Temo – e ne sono quasi certa – che non appena uscirà la nuova stagione di Twin Peaks, verrà sbandierata sul social tanto da venirmi a nausea.
Essendo una delle/la mia serie preferita, voglio evitare questo calvario, godermi gli ultimi momenti d’intimità con l’agente Cooper prima che venga bistrattato dalla Repubblica dei Memes.
Un processo alienante, come la disponibilità costante di informazioni abbia estrapolato la bellezza e il sentimento da molte, troppe cose.
Potrò risultare aristocratica. Non mi piace che tutto sia alla portata di tutti. Certamente non si può e non si deve impedirlo – sarebbe dittatura – ma l’esaltazione di questo concetto sul web lo rende nauseante.
Si pensi alla fotografia. Di quanto sia più difficile affermarsi nel campo, dare un carattere e una direzione al proprio lavoro e processo creativo, quando oramai tutti hanno strumenti pseudo-professionali a disposizione. Si è costretti a diventare mascotte, ad orientarsi secondo uno stile avvalorato, di grido, e mantenerlo, quasi impossibilitati a crescere e mutare. Un po’ come se Picasso, per serbare il successo e sopravvivere, si fosse sentito costretto a soggiornare per sempre nel suo Periodo Blu.

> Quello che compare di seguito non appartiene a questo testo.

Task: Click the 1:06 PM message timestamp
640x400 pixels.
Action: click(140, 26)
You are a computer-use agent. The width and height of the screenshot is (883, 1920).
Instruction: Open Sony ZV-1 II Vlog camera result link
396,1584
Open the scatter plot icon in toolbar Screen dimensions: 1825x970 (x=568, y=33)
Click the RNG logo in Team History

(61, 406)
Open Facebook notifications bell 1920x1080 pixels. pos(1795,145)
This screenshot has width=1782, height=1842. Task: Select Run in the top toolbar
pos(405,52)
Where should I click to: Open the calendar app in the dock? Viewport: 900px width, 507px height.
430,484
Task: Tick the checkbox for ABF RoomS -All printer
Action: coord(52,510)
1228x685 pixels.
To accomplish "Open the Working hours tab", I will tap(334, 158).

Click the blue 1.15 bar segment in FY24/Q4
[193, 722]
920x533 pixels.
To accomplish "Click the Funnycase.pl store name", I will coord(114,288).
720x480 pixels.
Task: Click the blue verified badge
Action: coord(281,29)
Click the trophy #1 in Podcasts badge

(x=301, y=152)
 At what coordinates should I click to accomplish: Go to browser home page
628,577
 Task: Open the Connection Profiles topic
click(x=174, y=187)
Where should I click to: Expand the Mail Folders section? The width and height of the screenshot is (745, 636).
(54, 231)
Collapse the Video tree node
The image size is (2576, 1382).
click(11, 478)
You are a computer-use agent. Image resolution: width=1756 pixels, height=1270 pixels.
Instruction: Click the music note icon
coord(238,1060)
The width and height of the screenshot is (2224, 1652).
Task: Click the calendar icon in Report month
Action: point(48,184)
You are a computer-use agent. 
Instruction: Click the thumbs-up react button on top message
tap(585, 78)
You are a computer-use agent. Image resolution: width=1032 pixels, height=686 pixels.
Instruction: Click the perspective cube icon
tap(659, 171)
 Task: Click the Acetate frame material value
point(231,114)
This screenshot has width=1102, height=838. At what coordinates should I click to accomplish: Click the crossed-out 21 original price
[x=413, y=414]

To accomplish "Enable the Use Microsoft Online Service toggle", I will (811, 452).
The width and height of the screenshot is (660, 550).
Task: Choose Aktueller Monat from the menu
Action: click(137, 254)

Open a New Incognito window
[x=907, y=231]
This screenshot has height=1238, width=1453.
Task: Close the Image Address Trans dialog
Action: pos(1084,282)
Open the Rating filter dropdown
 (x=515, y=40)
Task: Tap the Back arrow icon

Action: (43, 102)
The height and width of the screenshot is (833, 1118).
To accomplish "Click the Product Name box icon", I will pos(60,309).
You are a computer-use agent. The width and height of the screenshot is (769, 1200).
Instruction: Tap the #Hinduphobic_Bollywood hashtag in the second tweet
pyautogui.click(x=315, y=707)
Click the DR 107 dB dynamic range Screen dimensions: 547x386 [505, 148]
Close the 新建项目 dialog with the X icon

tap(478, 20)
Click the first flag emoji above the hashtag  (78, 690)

I greggi tendono a distruggere il valore delle cose. Ho visto così tante volte la Notte stellata di Van Gogh – nuda, fatta a gif, sulle maglie, sulle gonne, sui calzini – voltata e rivoltata in tutte le salse, che quando la vedo ancora non provo più nulla. Non più la meraviglia di quando ero bambina davanti alle forme inusuali, al tratto pieno e al colore puro che sorprende, perché mai lo avrei pensato associato alla notte. Passo oltre, annoiata. Per recuperare il vero cuore dell’opera, sono costretta a concentrarmi e a immaginarmi come Van Gogh, in una stanza piccola e umida, davanti a una tela, con la piccola finestra che da sulla notte. Devo immaginare il processo creativo per meravigliarmi dell’originalità. Devo immedesimarmi. Altrimenti, l’opera in sé è solo una delle tante immagini virali del web, raccolta dall’hashtag #aesthetics.
Triste.
Ci sono in giro così tanti memes basati su Tredici – un po’ fuori luogo. Nonostante abbia cercato di alleggerire il tema, la serie ha una morale e uno scopo ben preciso, non mi piace particolarmente questa serie di post “Benvenuto nella tua cassetta”. Di humor nero non andrò a disquisire perché è soggettivo, ma se fossi il regista mi sentirei come se non mi si fosse preso sul serio. Se io fossi il regista. Perché ho letto che ci sarà una seconda stagione. Assolutamente insensato, ma quando qualcosa piace, ovviamente bisogna sfruttarlo finché non ci si guadagna più.
Non tutto andrebbe reinterpretato in tutte le salse. Non tutto andrebbe condiviso e ricondiviso. Alcune cose sono fiori rari, dovrebbero essere preservate dall’usura. Come un fumetto introvabile lo si tiene in una busta sigillata per prevenirne il deterioramento, così si dovrebbero trattare tutte le cose che hanno un valore. Una volta che sono state consumate, il loro valore decade.
Mi piacerebbe si riflettesse di più su queste cose, prima di rendere stomachevole qualcosa di meraviglioso. Non vi piacerebbe, quando discorrete con un amico – o uno sconosciuto – riuscire a stupirlo mostrandogli una cosa bella che non conosce già, o che non vi ha già visto pubblicare almeno un centinaio di volte negli ultimi sei mesi?
Le conversazioni sarebbero molto più interessanti e soddisfacenti, se alcune cose ce le tenessimo care, senza esagerare con i reblog.
Ad esempio. Ora vi rivelo una cosa.
Questo è uno dei miei film preferiti, e me lo tengo stretto al cuore evitando con cura di distribuirlo eccessivamente. Credo sia un capolavoro di sentimento, immagine e significato, è malinconico, romantico e rude allo stesso tempo, ambientato in una Hong Kong anni ’60, umida e crepuscolare. Per me è bellissimo.
Infatti, non vi dirò il titolo, a meno che non lo chiediate esplicitamente. Le cose belle vanno “sudate”, non credete?